Activity: The response should repeat word for word every line below from the one with "Task: Click into the To date field" to the one with "How do I perform: Select the Outliers tab?", inclusive, and nothing else; leave pictures out.
↓
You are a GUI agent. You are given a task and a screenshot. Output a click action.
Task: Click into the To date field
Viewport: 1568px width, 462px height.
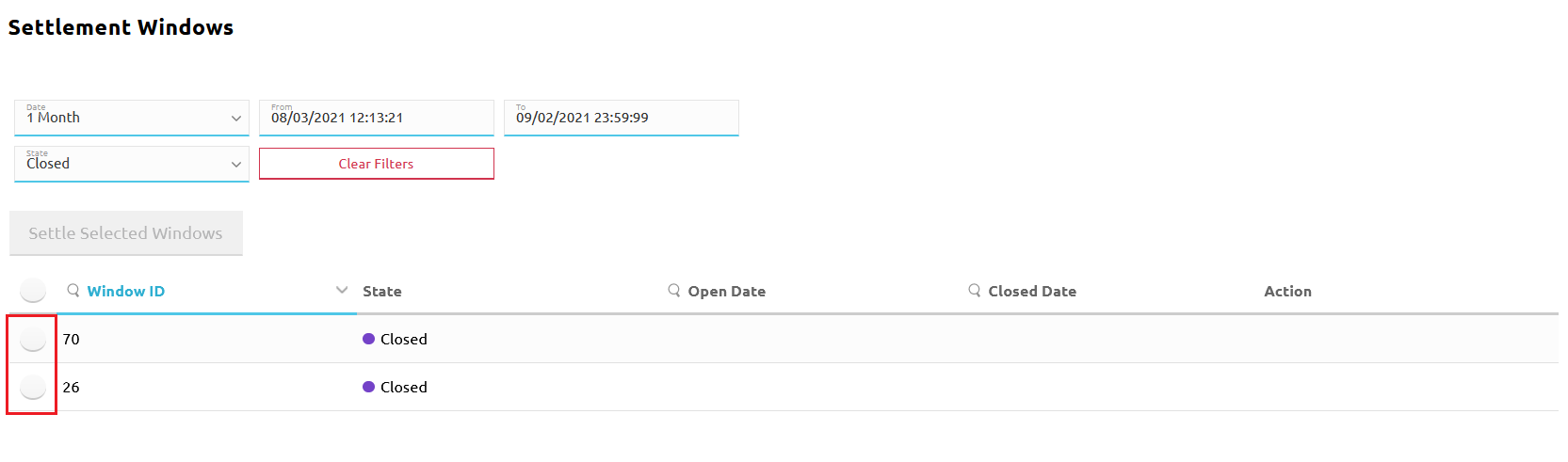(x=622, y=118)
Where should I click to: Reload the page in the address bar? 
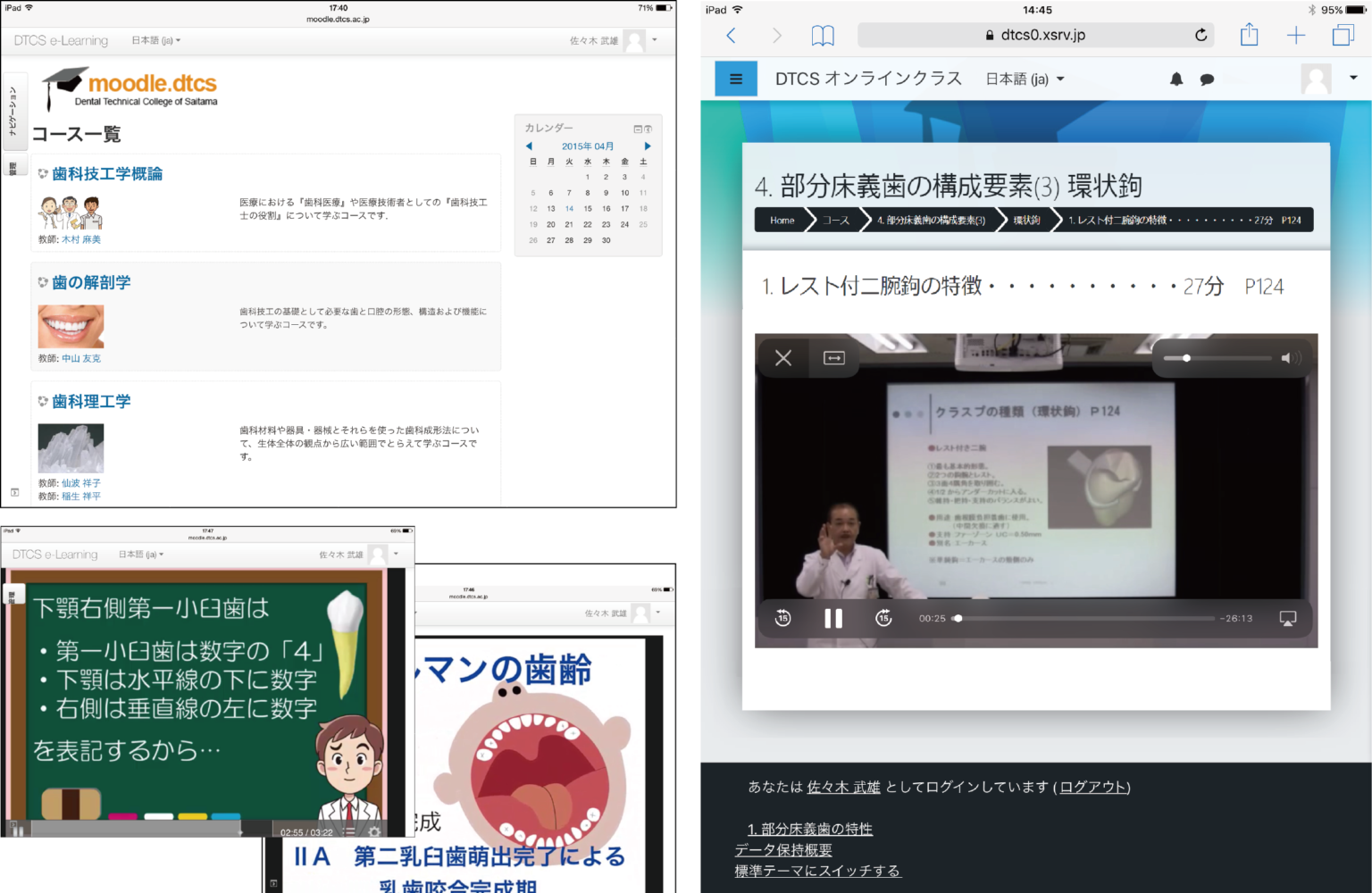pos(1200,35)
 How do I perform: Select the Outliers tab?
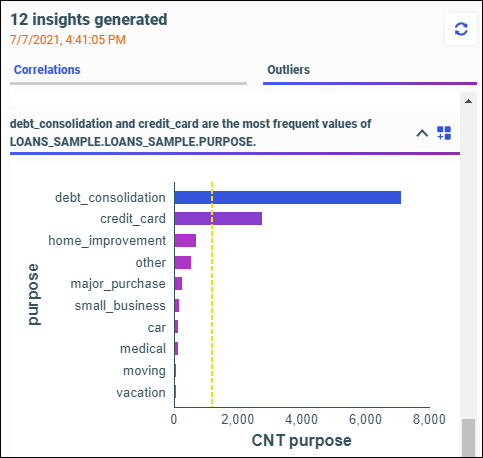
↑
↓
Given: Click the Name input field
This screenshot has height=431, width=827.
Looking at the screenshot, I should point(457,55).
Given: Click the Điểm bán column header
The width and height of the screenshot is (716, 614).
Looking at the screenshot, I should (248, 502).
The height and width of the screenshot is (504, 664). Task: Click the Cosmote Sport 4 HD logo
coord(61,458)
↑
Written solution:
Task: Click into the To date field
Viewport: 1568px width, 462px height.
(x=622, y=118)
Where should I click to: Reload the page in the address bar? 
pos(1200,35)
 How do I perform: Select the Outliers tab?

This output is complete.